Start of GIVEN DATA

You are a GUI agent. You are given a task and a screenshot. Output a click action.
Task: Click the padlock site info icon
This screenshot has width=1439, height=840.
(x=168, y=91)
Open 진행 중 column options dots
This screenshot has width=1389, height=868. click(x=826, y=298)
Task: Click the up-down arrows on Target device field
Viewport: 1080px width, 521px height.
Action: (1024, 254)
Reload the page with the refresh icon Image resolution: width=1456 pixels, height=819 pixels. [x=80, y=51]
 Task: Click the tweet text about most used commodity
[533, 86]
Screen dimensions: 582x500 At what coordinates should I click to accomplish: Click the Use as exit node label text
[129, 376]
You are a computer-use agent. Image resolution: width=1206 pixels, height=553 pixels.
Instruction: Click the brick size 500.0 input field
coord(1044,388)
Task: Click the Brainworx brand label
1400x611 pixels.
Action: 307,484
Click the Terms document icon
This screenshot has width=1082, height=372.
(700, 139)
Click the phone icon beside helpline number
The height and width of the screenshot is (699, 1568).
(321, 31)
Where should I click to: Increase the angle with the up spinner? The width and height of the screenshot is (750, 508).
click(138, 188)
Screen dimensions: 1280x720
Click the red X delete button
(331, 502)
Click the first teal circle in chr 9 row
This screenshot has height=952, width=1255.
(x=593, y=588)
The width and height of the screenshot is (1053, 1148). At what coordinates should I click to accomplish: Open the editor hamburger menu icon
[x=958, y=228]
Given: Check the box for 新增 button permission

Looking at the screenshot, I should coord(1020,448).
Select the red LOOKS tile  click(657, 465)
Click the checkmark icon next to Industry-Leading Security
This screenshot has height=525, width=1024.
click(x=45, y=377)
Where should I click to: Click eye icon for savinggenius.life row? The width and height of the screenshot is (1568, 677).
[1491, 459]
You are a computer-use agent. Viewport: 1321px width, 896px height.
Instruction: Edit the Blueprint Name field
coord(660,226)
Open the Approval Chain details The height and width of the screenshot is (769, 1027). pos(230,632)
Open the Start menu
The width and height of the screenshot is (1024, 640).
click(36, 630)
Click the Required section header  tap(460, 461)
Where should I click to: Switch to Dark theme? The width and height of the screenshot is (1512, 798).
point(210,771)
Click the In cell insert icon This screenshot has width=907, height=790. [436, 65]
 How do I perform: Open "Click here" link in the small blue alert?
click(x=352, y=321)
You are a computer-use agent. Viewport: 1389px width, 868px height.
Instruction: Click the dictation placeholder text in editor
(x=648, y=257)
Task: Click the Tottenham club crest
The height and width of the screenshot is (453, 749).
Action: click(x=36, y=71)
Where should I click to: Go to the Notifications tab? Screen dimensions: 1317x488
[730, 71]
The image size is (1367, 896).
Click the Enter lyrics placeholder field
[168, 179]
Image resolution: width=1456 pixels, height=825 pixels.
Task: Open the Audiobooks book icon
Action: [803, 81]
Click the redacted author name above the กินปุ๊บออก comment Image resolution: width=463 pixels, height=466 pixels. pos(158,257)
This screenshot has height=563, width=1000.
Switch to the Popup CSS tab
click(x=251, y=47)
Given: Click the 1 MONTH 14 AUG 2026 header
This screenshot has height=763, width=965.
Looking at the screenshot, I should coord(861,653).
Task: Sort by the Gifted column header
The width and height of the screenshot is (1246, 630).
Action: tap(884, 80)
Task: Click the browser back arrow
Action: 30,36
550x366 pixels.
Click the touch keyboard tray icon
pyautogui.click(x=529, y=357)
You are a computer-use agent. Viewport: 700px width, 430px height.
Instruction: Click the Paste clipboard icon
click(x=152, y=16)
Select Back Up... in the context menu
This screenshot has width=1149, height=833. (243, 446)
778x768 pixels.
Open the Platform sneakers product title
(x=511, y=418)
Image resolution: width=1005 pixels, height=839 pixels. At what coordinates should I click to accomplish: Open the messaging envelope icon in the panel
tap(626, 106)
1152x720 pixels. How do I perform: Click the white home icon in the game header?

End of GIVEN DATA

SHORT TASK
Please copy every one of the lines above without any changes.

TASK SOLUTION
You are a GUI agent. You are given a task and a screenshot. Output a click action.
Task: Click the padlock site info icon
This screenshot has width=1439, height=840.
(x=168, y=91)
Open 진행 중 column options dots
This screenshot has width=1389, height=868. click(x=826, y=298)
Task: Click the up-down arrows on Target device field
Viewport: 1080px width, 521px height.
Action: (1024, 254)
Reload the page with the refresh icon Image resolution: width=1456 pixels, height=819 pixels. [x=80, y=51]
 Task: Click the tweet text about most used commodity
[533, 86]
Screen dimensions: 582x500 At what coordinates should I click to accomplish: Click the Use as exit node label text
[129, 376]
You are a computer-use agent. Image resolution: width=1206 pixels, height=553 pixels.
Instruction: Click the brick size 500.0 input field
coord(1044,388)
Task: Click the Brainworx brand label
1400x611 pixels.
Action: 307,484
Click the Terms document icon
This screenshot has width=1082, height=372.
(700, 139)
Click the phone icon beside helpline number
The height and width of the screenshot is (699, 1568).
(321, 31)
Where should I click to: Increase the angle with the up spinner? The width and height of the screenshot is (750, 508).
click(138, 188)
Screen dimensions: 1280x720
Click the red X delete button
(331, 502)
Click the first teal circle in chr 9 row
This screenshot has height=952, width=1255.
(x=593, y=588)
The width and height of the screenshot is (1053, 1148). At what coordinates should I click to accomplish: Open the editor hamburger menu icon
[x=958, y=228]
Given: Check the box for 新增 button permission

Looking at the screenshot, I should coord(1020,448).
Select the red LOOKS tile  click(657, 465)
Click the checkmark icon next to Industry-Leading Security
This screenshot has height=525, width=1024.
click(x=45, y=377)
Where should I click to: Click eye icon for savinggenius.life row? The width and height of the screenshot is (1568, 677).
[1491, 459]
You are a computer-use agent. Viewport: 1321px width, 896px height.
Instruction: Edit the Blueprint Name field
coord(660,226)
Open the Approval Chain details The height and width of the screenshot is (769, 1027). pos(230,632)
Open the Start menu
The width and height of the screenshot is (1024, 640).
click(36, 630)
Click the Required section header  tap(460, 461)
Where should I click to: Switch to Dark theme? The width and height of the screenshot is (1512, 798).
point(210,771)
Click the In cell insert icon This screenshot has width=907, height=790. [436, 65]
 How do I perform: Open "Click here" link in the small blue alert?
click(x=352, y=321)
You are a computer-use agent. Viewport: 1389px width, 868px height.
Instruction: Click the dictation placeholder text in editor
(x=648, y=257)
Task: Click the Tottenham club crest
The height and width of the screenshot is (453, 749).
Action: click(x=36, y=71)
Where should I click to: Go to the Notifications tab? Screen dimensions: 1317x488
[730, 71]
The image size is (1367, 896).
Click the Enter lyrics placeholder field
[168, 179]
Image resolution: width=1456 pixels, height=825 pixels.
Task: Open the Audiobooks book icon
Action: [803, 81]
Click the redacted author name above the กินปุ๊บออก comment Image resolution: width=463 pixels, height=466 pixels. pos(158,257)
This screenshot has height=563, width=1000.
Switch to the Popup CSS tab
click(x=251, y=47)
Given: Click the 1 MONTH 14 AUG 2026 header
This screenshot has height=763, width=965.
Looking at the screenshot, I should coord(861,653).
Task: Sort by the Gifted column header
The width and height of the screenshot is (1246, 630).
Action: tap(884, 80)
Task: Click the browser back arrow
Action: 30,36
550x366 pixels.
Click the touch keyboard tray icon
pyautogui.click(x=529, y=357)
You are a computer-use agent. Viewport: 700px width, 430px height.
Instruction: Click the Paste clipboard icon
click(x=152, y=16)
Select Back Up... in the context menu
This screenshot has width=1149, height=833. (243, 446)
778x768 pixels.
Open the Platform sneakers product title
(x=511, y=418)
Image resolution: width=1005 pixels, height=839 pixels. At what coordinates should I click to accomplish: Open the messaging envelope icon in the panel
tap(626, 106)
1152x720 pixels. How do I perform: Click the white home icon in the game header?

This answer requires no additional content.